While the recent high-profile problems of the western oil majors
’ adventures in Russia have occupied the attention of politicians, the giant Russian oilfield
services industry continues to work delivering the products and services that produce the oil.
Speaking at conferences in both London and St. Petersburg, executives from energy analysts Douglas-Westwood (DWL) outlined the scale of the opportunities available to investors.
John Westwood, DWL managing director speaking at the SubseaTECH 2007 Conference in St. Petersburg stressed the importance of Russia as an oil and gas producer, “Russian oil production at over 9 million barrels per day is on a par with Saudi Arabia and Russian gas used in power generation is keeping many of the lights on in Western Europe.”
Addressing members of the Energy Institute in London, DWL’s assistant director Steve Robertson stated that, “the oilfield services industry has evolved rapidly in recent years, driven by operators’ increasing use of outsourced services and a move to Western business models. However, the market remains fragmented and further consolidation is expected in the coming years, with independent indigenous companies and western providers playing an increasingly important role.”
Analyst Rod Westwood explained that major changes were underway as some of the existing producing regions decline, whilst growth in Eastern Siberia will soar 43% in the next five years.
“Opportunities abound as aging infrastructure such as drilling rigs are overdue for replacement, whilst on the demand-side activity is expected to grow as the new regions prove a far tougher challenge than the ‘easy oil’ previously developed in Western Siberia.
“Onshore oilfield services of seismic, well drilling and workover sectors were a market valued at $11.4 billion in 2006 and we forecast this will reach $22.5 billion by 2011.”

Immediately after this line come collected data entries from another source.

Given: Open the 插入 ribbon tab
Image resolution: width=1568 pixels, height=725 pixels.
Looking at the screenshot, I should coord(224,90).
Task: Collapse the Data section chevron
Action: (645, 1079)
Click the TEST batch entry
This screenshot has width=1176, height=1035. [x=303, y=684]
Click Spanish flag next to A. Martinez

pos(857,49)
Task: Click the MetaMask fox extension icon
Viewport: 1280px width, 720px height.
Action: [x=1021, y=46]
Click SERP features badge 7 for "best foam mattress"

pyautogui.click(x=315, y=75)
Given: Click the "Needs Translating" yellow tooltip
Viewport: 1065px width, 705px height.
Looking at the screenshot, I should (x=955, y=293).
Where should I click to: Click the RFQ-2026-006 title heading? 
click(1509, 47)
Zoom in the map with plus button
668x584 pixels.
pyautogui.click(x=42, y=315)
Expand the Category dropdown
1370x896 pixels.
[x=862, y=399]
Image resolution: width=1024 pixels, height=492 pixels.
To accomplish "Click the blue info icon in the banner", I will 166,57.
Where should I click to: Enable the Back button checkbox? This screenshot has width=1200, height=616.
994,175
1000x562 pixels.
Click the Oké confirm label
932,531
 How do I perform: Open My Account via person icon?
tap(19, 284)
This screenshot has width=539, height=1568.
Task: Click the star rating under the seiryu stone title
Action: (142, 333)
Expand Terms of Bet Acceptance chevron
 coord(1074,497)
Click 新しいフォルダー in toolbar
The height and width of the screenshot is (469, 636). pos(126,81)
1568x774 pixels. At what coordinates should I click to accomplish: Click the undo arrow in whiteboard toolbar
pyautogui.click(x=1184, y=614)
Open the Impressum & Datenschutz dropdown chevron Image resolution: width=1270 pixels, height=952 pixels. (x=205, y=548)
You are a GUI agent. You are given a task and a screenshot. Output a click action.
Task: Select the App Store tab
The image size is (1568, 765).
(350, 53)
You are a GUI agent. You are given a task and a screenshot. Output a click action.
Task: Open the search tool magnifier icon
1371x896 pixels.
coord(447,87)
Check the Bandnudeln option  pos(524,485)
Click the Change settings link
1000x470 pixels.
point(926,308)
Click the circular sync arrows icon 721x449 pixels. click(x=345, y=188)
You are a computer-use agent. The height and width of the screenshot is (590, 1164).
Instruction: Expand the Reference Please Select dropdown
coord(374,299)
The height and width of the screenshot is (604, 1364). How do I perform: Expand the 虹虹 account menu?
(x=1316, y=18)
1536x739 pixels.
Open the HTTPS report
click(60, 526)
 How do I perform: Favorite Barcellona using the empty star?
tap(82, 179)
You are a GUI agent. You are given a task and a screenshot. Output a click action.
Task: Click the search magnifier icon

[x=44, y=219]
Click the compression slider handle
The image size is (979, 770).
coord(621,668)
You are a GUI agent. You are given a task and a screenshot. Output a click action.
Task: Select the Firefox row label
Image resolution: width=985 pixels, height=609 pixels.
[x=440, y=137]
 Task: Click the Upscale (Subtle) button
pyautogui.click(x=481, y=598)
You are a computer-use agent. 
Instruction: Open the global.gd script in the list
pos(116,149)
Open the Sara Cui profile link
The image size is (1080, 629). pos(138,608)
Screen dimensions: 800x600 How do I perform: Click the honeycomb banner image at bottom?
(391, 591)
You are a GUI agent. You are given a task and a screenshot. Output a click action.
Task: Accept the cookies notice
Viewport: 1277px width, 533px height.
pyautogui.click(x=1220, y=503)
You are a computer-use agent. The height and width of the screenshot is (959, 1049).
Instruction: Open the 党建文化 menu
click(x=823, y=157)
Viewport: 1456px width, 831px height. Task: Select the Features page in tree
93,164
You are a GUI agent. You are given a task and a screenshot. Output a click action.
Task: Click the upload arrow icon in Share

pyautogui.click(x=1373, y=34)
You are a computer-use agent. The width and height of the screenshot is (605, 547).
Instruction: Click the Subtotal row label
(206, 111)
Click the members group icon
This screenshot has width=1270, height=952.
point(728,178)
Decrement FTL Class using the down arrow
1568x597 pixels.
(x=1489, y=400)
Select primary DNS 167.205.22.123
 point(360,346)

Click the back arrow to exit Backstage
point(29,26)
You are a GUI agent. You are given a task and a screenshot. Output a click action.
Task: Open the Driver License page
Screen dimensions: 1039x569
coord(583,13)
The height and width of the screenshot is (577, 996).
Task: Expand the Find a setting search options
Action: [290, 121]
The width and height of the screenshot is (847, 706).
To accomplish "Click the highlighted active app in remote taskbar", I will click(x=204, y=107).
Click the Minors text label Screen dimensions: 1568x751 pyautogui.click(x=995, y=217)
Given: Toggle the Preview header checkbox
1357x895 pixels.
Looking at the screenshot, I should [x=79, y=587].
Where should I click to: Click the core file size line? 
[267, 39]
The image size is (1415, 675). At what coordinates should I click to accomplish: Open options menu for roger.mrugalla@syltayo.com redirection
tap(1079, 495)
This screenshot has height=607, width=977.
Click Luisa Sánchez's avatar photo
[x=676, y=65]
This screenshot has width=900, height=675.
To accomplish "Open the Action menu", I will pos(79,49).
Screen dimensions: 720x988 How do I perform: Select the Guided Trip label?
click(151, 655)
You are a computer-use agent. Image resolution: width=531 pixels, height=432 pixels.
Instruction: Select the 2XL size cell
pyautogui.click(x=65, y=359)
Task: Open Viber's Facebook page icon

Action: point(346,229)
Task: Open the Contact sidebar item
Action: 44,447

Back in St Petersburg, John Westwood told
delegates that the new offshore developments in Russia’s arctic waters will stretch the limits of available know-how and will probably need to make use of Norwegian experience of such conditions.
“However,” he said, “this is not all a one-way street and Russia has a considerable track record of leading technological developments for military applications that could well be applied in offshore oil & gas applications.”